WHAT YOU NEED TO DO -> Repeat the material below word for word, starting with the line that contains "Output the (x, y)" and going on through the line that contains "start (430, 293)", and leave the pictures out of your answer.

[START OF SUPPLIED INFORMATION]

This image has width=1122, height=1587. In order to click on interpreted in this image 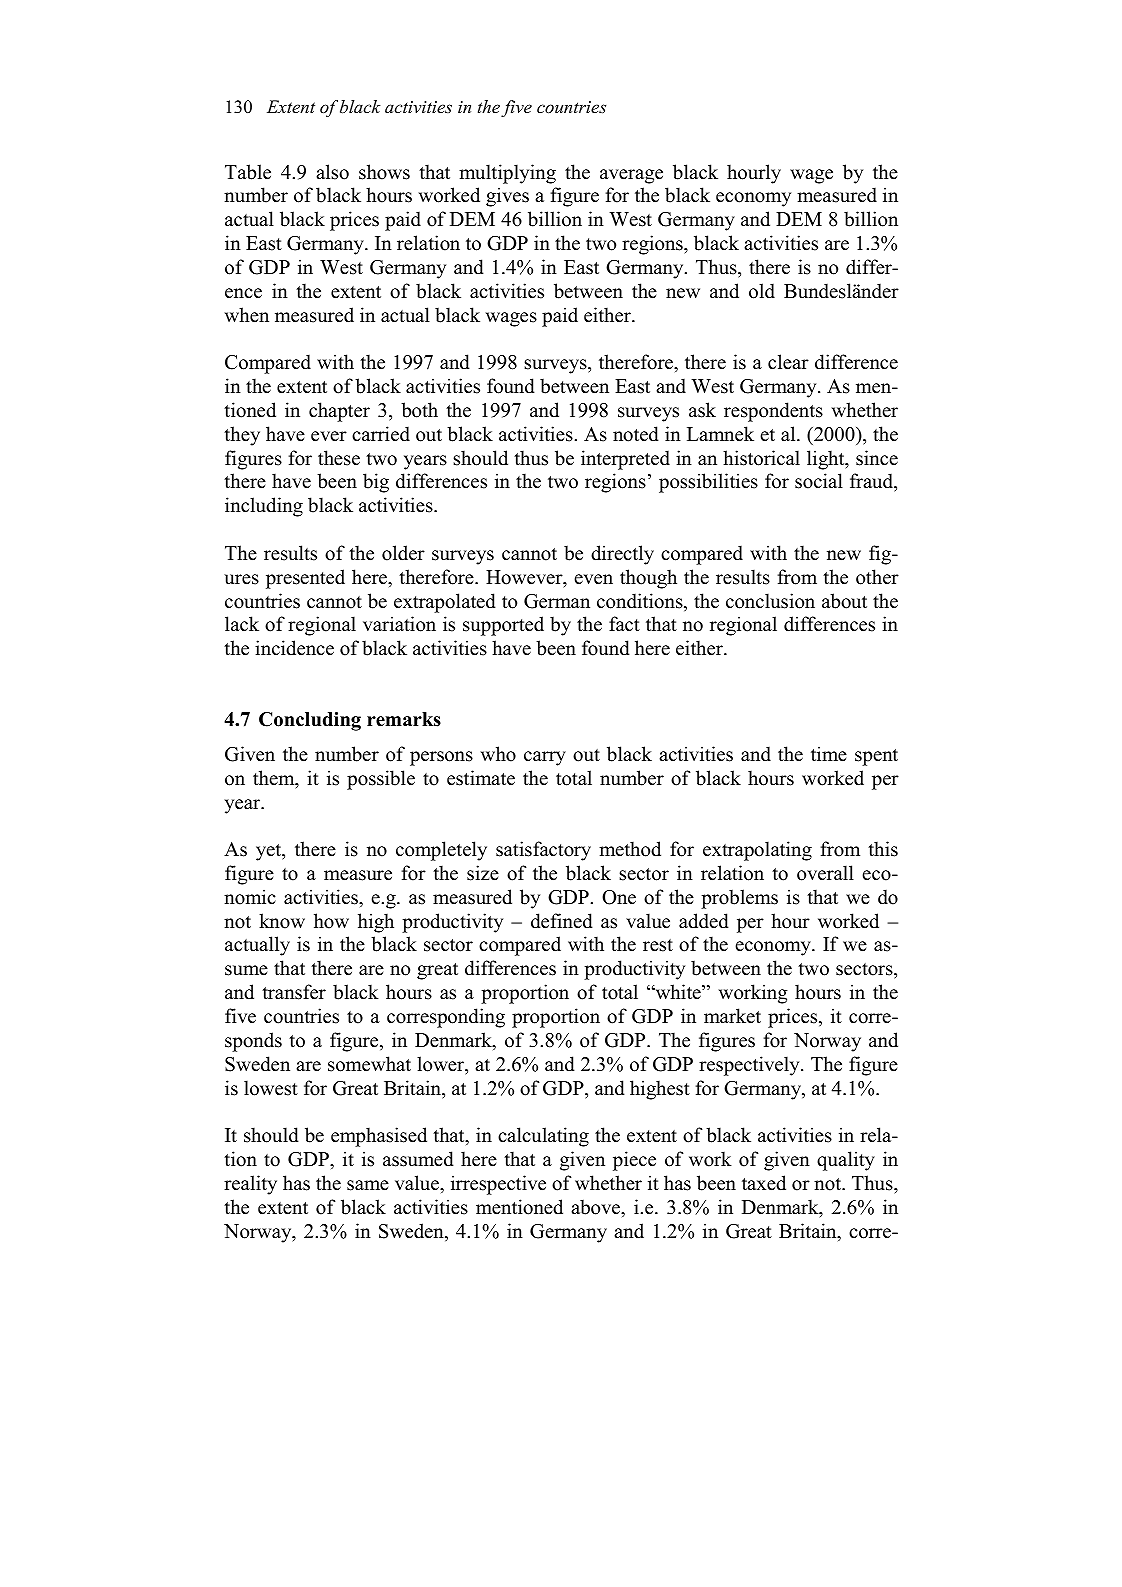, I will do `click(625, 460)`.
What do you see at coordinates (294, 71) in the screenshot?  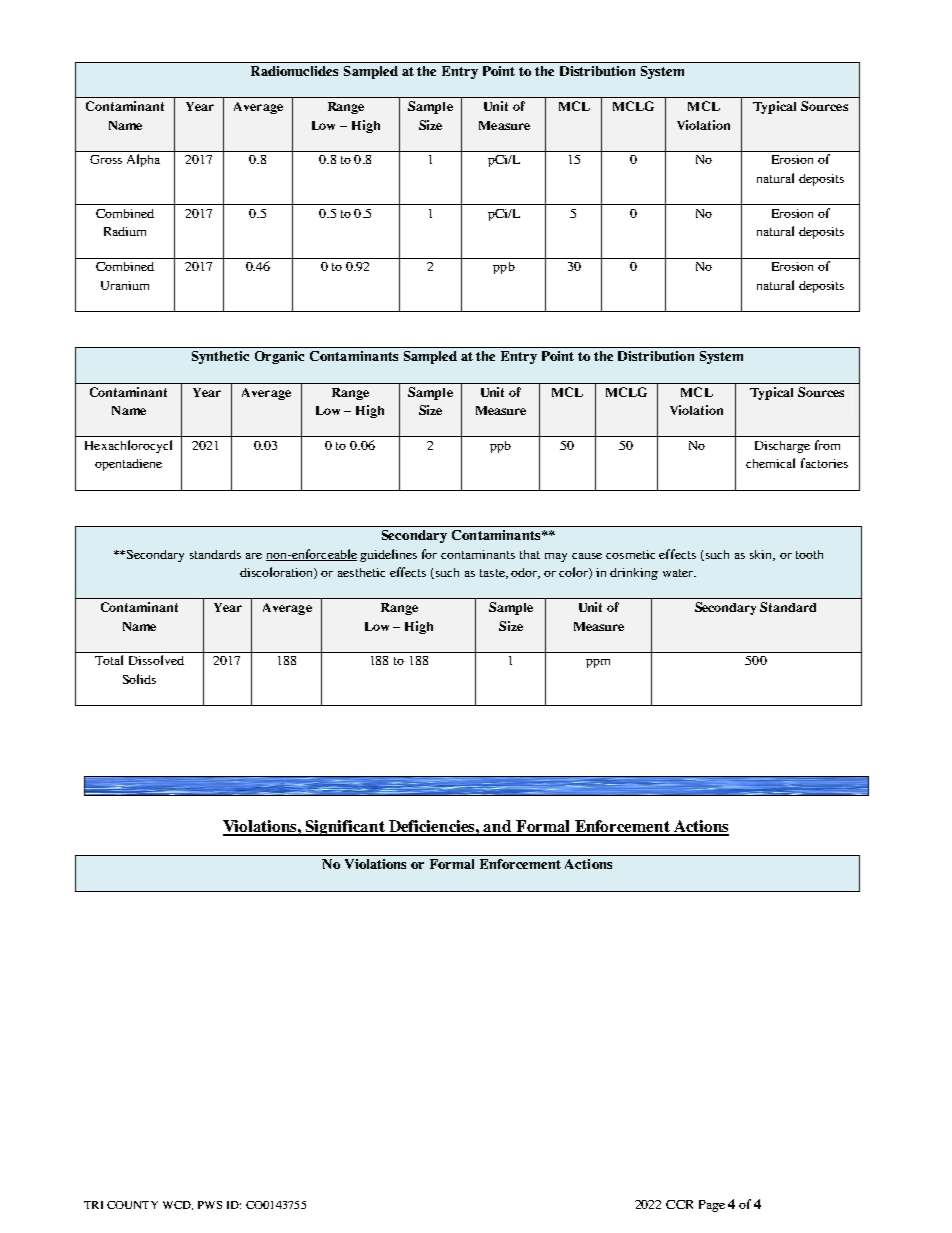 I see `Radionuclides` at bounding box center [294, 71].
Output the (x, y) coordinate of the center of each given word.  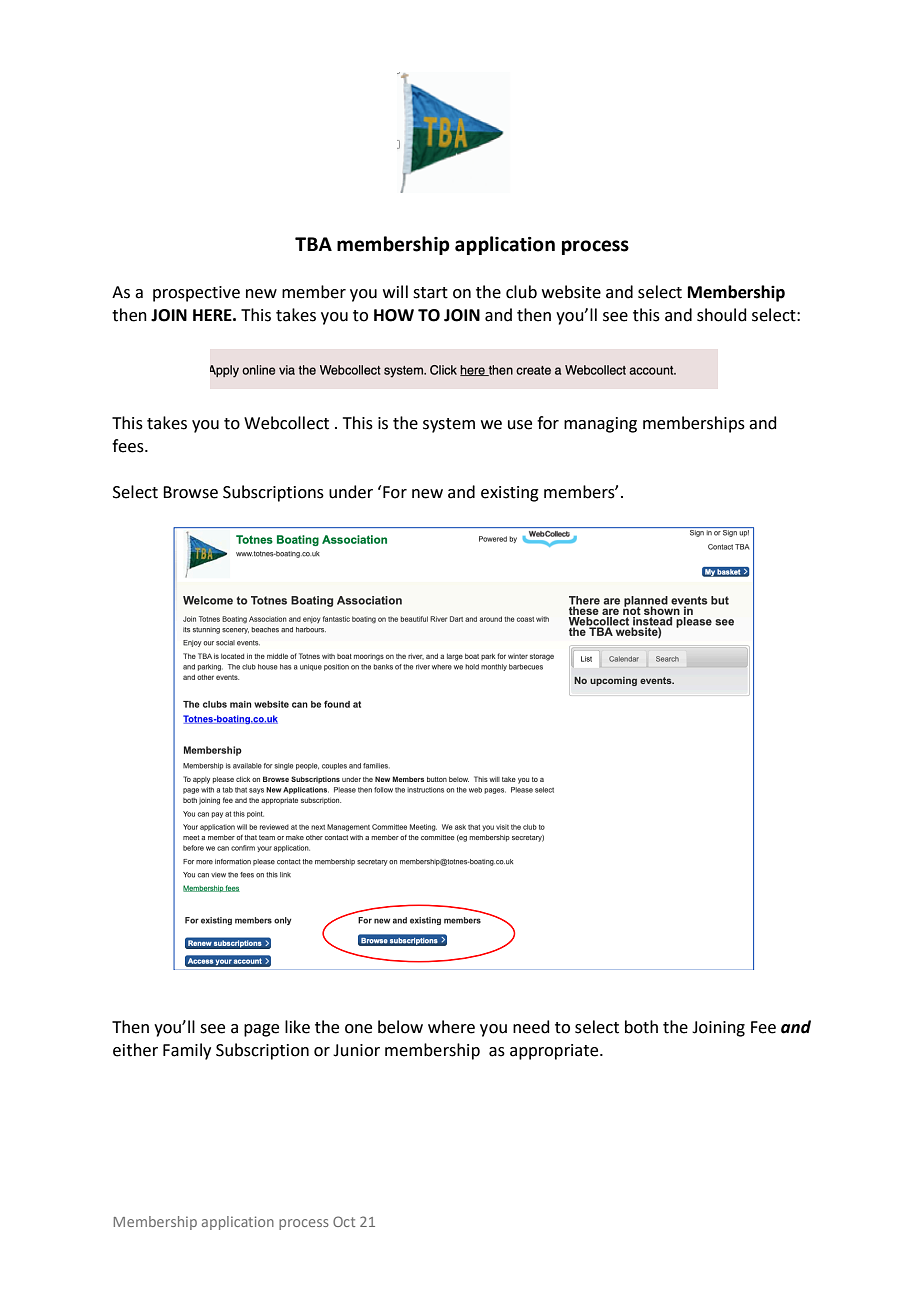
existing (510, 494)
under (351, 492)
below (400, 1027)
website (571, 292)
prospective (196, 294)
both (641, 1027)
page (261, 1030)
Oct (344, 1221)
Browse (190, 492)
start (430, 293)
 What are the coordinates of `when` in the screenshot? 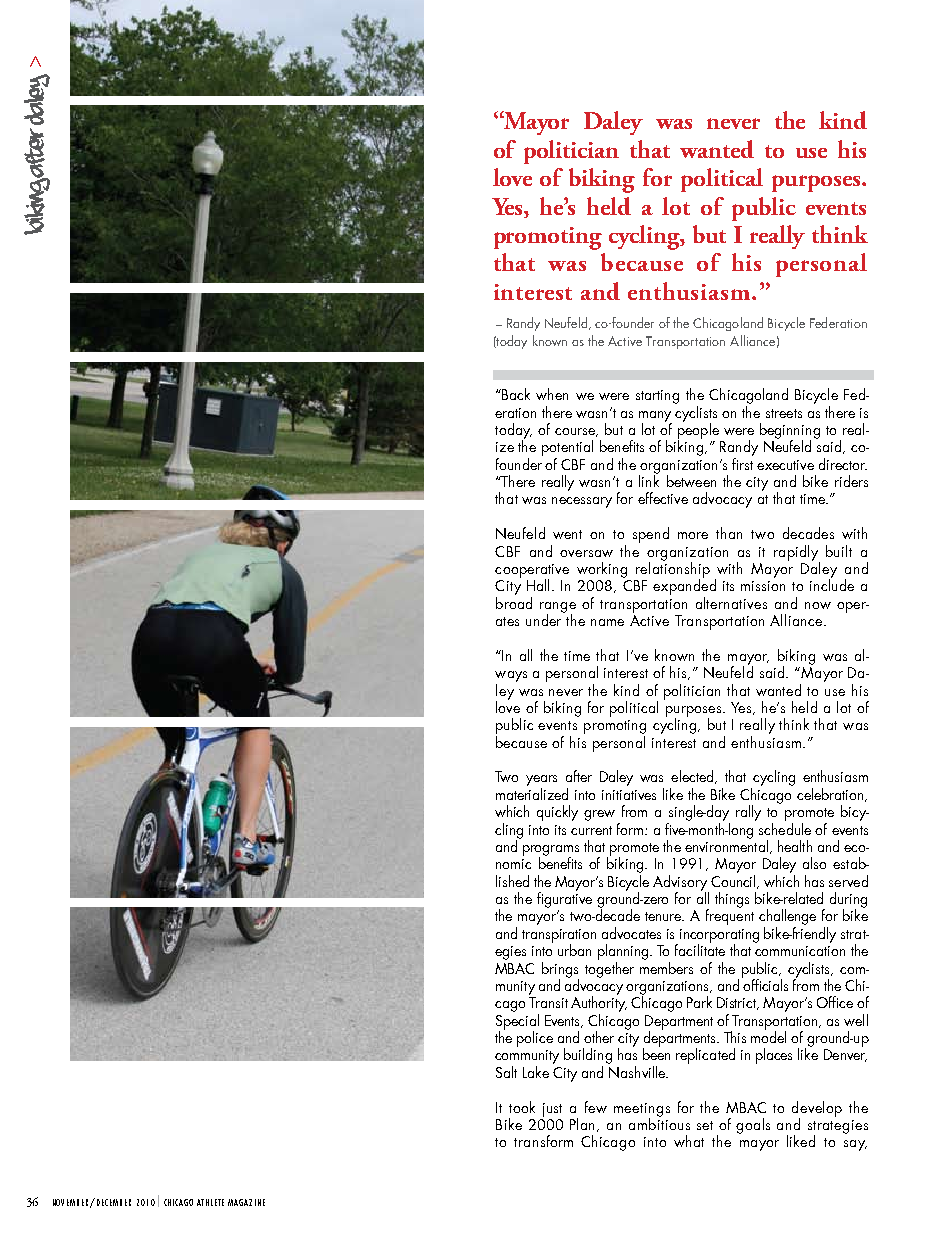 It's located at (552, 394).
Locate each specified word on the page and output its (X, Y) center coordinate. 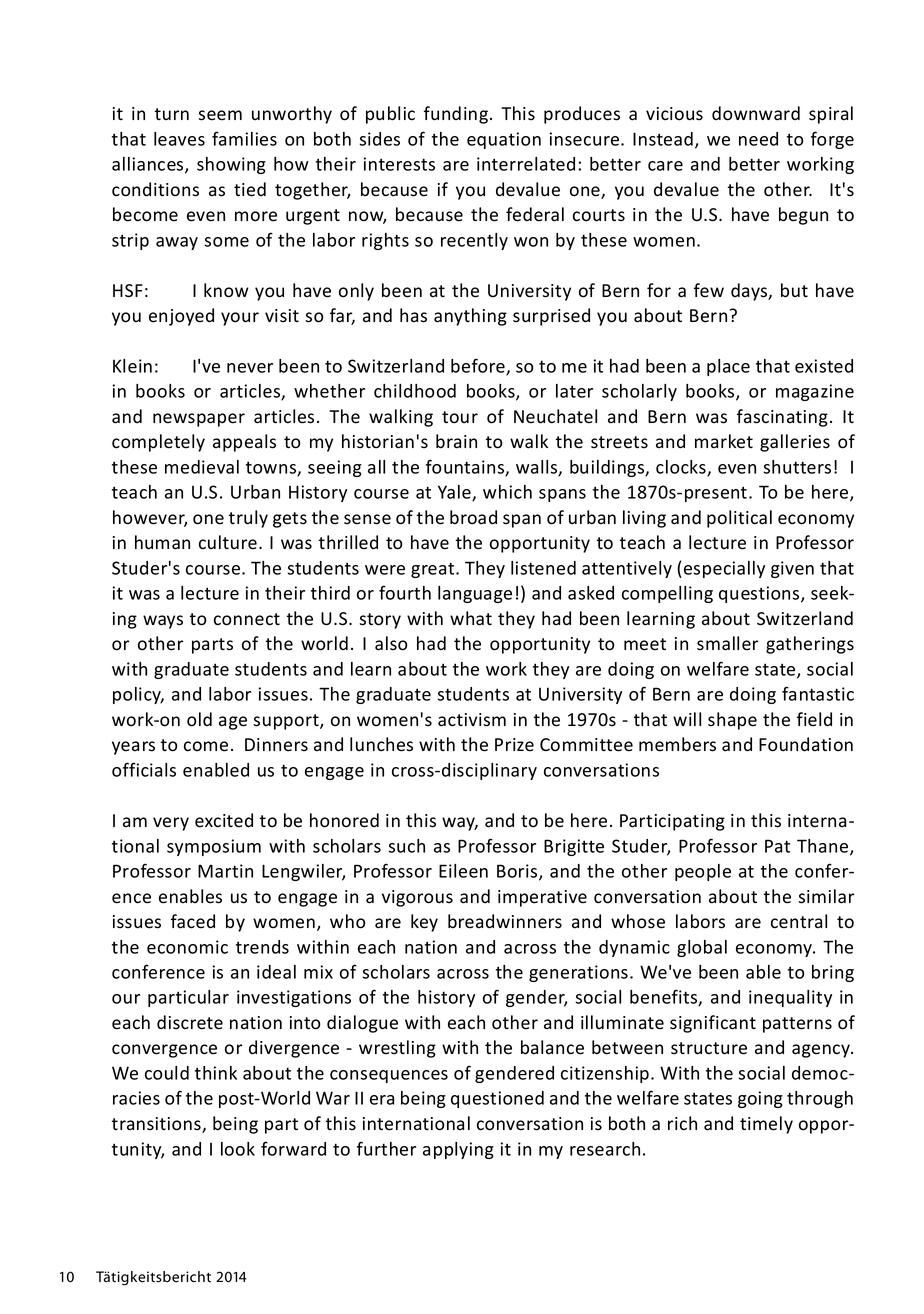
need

[END OF SUPPLIED INFORMATION]

EXERCISE ANSWER ->
Output the (x, y) coordinate of the center of each given word.  
existing (510, 494)
under (351, 492)
below (400, 1027)
website (571, 292)
prospective (196, 294)
both (641, 1027)
page (261, 1030)
Oct (344, 1221)
Browse (190, 492)
start (430, 293)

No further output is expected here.